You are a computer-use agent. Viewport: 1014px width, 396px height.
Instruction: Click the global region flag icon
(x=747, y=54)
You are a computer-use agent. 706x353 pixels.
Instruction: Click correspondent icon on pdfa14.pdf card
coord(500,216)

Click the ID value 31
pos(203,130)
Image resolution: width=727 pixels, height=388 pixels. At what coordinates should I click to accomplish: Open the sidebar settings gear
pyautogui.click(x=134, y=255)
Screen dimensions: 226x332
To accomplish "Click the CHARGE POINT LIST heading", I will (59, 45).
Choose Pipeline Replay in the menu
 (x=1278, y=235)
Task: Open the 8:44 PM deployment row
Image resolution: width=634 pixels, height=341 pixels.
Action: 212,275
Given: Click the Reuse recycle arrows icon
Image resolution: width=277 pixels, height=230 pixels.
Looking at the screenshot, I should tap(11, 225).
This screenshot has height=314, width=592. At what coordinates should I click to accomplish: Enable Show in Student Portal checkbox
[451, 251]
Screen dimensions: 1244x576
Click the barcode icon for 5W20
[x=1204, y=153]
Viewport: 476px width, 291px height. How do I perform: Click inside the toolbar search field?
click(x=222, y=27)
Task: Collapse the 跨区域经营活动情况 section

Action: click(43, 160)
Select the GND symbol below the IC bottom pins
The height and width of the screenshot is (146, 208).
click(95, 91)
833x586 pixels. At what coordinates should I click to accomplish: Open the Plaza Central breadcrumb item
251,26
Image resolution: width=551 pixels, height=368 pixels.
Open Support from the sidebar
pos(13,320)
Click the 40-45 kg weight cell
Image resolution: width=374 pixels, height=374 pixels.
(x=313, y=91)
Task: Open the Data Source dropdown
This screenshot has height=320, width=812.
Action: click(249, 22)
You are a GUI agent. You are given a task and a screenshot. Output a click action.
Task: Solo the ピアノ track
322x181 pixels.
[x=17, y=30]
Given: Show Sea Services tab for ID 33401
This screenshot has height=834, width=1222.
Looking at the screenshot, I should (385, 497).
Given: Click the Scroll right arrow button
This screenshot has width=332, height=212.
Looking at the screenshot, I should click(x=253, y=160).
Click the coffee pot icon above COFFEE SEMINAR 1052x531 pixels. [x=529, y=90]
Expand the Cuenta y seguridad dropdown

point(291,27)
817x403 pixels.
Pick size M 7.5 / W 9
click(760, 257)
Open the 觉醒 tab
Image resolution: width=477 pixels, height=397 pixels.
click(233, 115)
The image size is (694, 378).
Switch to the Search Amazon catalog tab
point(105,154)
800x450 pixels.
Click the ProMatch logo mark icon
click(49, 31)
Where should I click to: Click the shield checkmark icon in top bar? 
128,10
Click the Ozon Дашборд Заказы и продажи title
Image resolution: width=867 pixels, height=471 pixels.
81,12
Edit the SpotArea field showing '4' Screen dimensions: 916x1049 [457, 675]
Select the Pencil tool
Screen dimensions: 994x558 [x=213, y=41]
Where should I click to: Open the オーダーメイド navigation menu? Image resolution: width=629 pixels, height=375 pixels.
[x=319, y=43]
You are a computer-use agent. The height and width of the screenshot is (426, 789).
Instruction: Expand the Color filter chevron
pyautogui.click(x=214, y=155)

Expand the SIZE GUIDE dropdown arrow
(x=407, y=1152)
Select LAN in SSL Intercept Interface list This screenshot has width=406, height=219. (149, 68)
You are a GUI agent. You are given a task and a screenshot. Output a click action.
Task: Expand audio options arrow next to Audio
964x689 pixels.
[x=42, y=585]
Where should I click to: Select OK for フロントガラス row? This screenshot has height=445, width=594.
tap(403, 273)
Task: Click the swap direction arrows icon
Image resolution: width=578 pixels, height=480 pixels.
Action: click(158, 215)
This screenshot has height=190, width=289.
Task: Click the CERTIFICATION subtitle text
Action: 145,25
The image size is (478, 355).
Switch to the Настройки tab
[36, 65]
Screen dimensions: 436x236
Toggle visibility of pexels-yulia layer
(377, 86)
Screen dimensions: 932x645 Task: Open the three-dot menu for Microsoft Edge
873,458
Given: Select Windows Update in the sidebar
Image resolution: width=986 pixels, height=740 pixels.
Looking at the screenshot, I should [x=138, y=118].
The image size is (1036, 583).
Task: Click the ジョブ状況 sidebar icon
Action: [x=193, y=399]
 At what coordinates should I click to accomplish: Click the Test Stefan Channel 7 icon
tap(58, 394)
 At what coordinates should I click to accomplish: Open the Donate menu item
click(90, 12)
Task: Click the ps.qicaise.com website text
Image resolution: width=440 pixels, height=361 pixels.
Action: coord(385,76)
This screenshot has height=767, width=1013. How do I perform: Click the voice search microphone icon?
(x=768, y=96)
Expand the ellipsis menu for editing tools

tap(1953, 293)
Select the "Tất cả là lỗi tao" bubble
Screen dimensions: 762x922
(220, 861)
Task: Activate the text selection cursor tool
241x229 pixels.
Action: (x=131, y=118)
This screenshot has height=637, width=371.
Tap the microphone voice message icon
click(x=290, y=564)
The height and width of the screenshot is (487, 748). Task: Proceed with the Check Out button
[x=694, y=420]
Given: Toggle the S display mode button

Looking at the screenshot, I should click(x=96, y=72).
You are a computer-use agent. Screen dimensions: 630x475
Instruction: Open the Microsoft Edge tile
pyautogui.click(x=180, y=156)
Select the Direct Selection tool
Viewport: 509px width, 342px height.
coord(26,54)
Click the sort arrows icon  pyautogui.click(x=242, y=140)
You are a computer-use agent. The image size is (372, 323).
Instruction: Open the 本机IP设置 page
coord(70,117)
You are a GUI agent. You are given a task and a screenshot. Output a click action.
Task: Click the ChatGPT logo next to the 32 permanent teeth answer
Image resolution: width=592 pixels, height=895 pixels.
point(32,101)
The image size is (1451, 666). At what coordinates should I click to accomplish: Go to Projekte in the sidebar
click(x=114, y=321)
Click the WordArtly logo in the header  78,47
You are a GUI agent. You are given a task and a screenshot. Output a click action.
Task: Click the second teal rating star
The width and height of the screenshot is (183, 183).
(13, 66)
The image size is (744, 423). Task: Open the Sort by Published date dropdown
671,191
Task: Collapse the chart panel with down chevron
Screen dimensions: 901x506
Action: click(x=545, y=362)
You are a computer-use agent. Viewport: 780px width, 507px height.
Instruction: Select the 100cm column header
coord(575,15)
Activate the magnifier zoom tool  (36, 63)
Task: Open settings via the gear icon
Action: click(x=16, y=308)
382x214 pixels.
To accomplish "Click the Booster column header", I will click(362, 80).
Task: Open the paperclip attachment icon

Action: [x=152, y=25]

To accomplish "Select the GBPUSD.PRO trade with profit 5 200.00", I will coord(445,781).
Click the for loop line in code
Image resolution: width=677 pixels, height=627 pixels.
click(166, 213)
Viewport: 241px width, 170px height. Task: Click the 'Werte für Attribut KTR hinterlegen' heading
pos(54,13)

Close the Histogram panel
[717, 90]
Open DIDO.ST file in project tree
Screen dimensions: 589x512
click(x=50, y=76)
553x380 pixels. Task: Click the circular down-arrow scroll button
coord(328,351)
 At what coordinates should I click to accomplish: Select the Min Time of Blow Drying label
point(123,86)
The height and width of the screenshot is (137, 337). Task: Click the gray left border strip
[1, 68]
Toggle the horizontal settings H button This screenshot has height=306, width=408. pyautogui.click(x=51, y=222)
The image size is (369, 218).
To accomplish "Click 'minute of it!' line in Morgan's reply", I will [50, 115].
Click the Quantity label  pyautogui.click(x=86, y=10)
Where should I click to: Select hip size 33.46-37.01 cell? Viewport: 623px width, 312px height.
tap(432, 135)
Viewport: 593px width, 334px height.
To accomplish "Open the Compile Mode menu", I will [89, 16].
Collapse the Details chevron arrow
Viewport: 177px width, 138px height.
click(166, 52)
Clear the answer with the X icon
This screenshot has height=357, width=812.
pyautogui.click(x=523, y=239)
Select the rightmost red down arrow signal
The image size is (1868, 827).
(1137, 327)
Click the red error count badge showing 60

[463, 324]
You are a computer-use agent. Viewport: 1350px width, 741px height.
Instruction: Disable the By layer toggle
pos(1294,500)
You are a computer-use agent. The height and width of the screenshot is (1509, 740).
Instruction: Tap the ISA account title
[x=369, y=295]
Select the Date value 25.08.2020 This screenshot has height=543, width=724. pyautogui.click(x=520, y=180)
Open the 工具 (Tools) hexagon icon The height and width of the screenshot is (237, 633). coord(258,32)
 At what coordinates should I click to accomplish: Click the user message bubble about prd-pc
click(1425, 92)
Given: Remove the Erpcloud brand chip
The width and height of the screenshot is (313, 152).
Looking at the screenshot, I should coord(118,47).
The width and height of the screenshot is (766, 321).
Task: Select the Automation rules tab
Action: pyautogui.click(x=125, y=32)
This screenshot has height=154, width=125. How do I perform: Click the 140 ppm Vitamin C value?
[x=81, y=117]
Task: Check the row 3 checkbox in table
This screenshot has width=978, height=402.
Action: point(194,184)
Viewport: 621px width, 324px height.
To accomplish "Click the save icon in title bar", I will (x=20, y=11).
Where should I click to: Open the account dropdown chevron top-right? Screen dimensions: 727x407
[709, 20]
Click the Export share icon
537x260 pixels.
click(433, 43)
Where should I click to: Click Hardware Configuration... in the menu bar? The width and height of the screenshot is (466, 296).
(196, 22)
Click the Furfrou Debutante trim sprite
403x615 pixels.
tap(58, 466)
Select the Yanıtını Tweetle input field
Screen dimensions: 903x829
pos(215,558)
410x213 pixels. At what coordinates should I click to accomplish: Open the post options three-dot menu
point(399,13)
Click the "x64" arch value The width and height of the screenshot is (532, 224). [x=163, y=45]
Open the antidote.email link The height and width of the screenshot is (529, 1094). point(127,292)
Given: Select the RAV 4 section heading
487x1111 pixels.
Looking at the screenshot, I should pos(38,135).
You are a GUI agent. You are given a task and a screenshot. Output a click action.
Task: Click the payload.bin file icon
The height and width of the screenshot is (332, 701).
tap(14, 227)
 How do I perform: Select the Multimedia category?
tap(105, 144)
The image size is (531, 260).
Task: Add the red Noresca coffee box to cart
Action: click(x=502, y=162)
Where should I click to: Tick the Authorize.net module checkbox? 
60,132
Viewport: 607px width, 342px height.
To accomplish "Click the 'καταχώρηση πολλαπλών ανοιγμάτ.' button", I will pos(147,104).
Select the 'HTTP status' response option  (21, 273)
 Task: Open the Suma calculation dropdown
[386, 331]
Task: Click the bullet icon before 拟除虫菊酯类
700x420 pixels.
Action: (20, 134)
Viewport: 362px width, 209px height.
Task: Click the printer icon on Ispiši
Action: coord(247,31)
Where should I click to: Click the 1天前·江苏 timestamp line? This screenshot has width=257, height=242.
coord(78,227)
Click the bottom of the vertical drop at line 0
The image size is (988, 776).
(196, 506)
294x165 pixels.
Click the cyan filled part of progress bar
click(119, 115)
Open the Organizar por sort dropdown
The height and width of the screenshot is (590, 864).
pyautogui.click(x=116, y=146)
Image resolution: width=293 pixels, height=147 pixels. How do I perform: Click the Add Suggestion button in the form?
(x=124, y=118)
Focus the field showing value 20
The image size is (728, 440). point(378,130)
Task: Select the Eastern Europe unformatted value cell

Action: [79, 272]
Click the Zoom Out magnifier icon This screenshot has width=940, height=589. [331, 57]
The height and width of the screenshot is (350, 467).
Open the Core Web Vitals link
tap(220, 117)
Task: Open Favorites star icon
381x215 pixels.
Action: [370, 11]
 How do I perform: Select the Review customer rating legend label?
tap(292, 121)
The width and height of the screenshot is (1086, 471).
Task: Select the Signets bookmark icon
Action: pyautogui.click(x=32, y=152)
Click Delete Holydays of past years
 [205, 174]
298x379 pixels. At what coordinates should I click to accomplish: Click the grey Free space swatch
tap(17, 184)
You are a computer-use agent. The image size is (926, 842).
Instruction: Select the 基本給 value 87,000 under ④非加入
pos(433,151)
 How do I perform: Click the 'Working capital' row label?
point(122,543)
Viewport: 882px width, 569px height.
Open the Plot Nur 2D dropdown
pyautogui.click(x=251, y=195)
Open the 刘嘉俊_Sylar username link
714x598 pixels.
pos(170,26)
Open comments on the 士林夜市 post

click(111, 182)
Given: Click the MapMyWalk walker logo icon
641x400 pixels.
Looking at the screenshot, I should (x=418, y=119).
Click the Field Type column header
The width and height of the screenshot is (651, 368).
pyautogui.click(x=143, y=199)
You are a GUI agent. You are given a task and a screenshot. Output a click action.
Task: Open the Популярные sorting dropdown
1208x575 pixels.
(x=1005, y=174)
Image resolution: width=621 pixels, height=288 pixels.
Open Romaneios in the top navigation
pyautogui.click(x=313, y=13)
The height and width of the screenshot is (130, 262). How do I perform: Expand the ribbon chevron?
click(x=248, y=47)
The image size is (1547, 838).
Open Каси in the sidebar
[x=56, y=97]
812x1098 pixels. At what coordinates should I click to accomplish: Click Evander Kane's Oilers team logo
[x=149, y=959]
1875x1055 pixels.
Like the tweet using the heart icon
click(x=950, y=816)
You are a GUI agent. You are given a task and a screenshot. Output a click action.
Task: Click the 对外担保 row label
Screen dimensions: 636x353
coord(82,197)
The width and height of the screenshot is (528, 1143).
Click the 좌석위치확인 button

ACTIVITY:
Read the entries above, then pull out the lines that include "star".

TASK RESPONSE:
Task: Click the second teal rating star
Task: Open Favorites star icon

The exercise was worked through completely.